Please output the section of the listing below that opens with the line containing "You are a computer-use agent." and closes with the line containing "Instruction: Expand The Beatles folder", exactly and with nothing else.

[Extracted material]

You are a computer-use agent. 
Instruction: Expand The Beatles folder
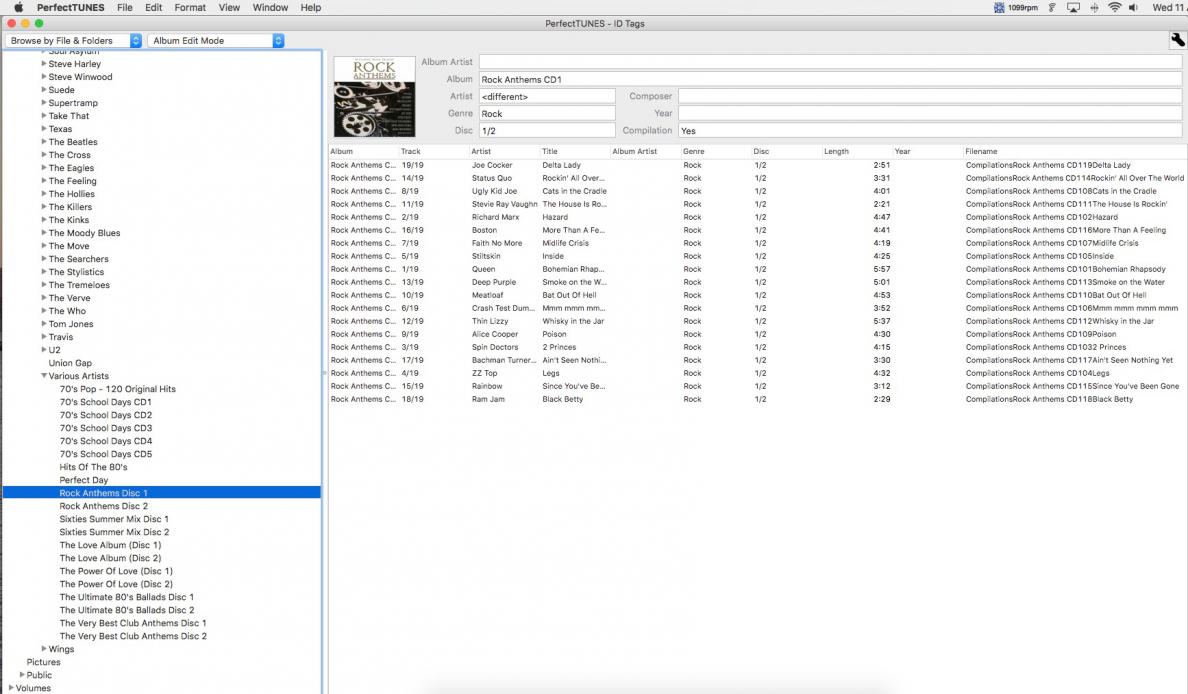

[/Extracted material]
[Extracted material]

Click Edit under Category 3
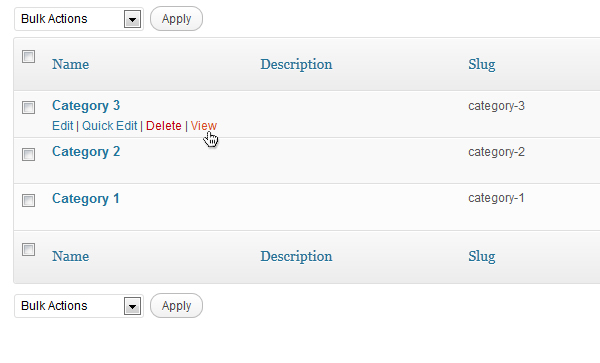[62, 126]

[/Extracted material]
[Extracted material]

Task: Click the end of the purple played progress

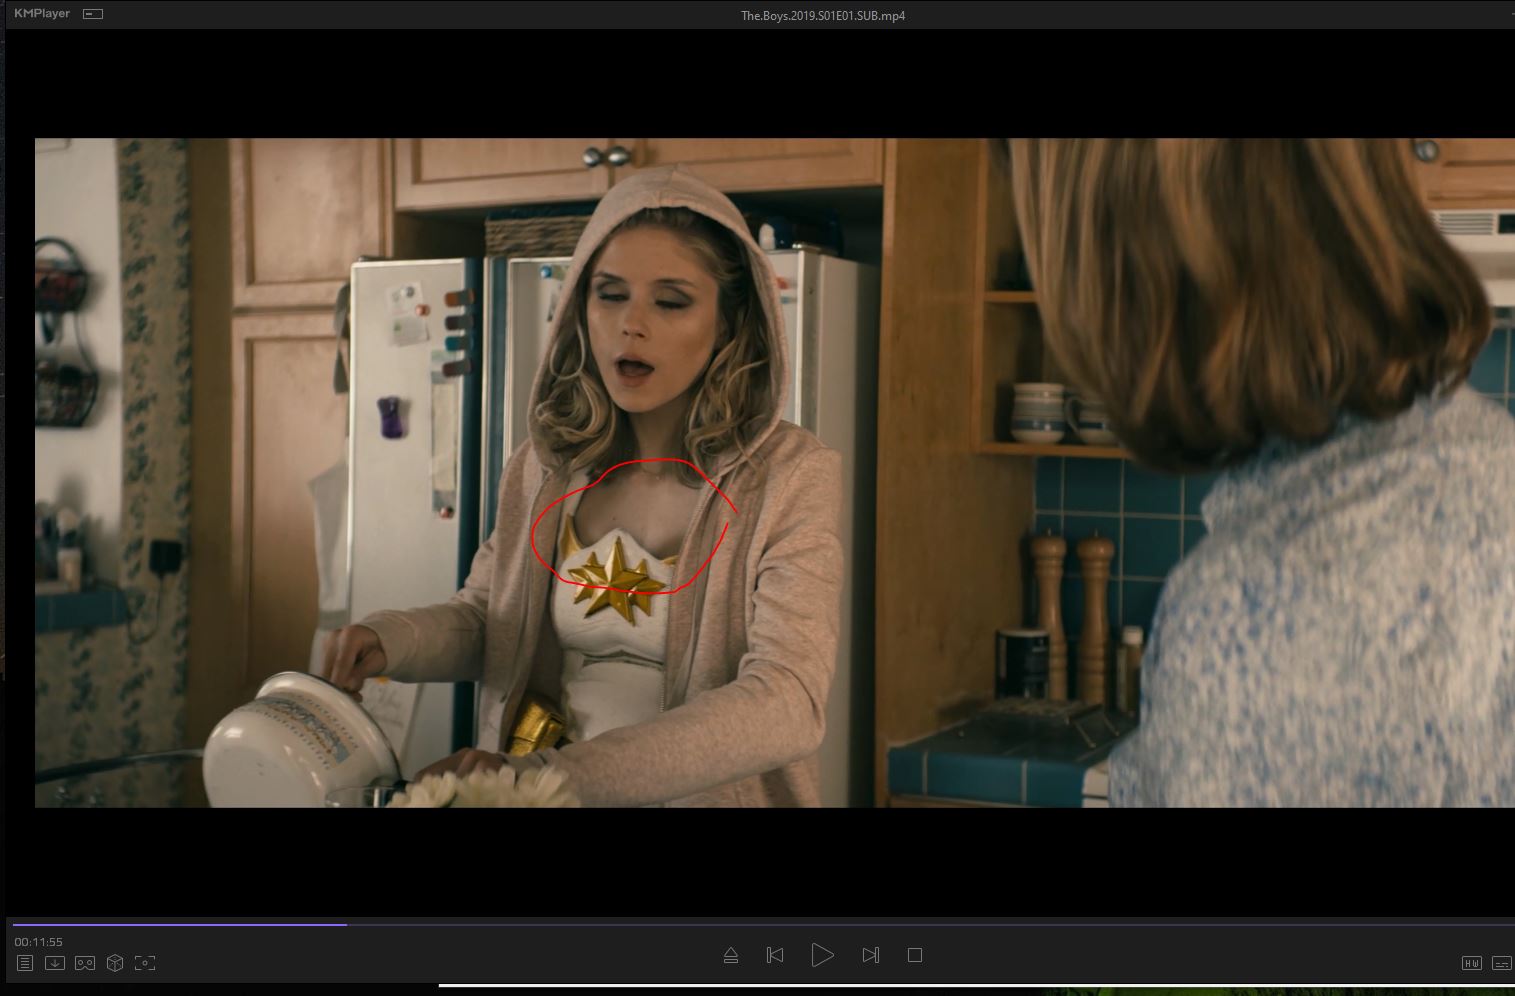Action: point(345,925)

[/Extracted material]

### Solved problem
You are a computer-use agent. 
Instruction: Expand The Beatles folder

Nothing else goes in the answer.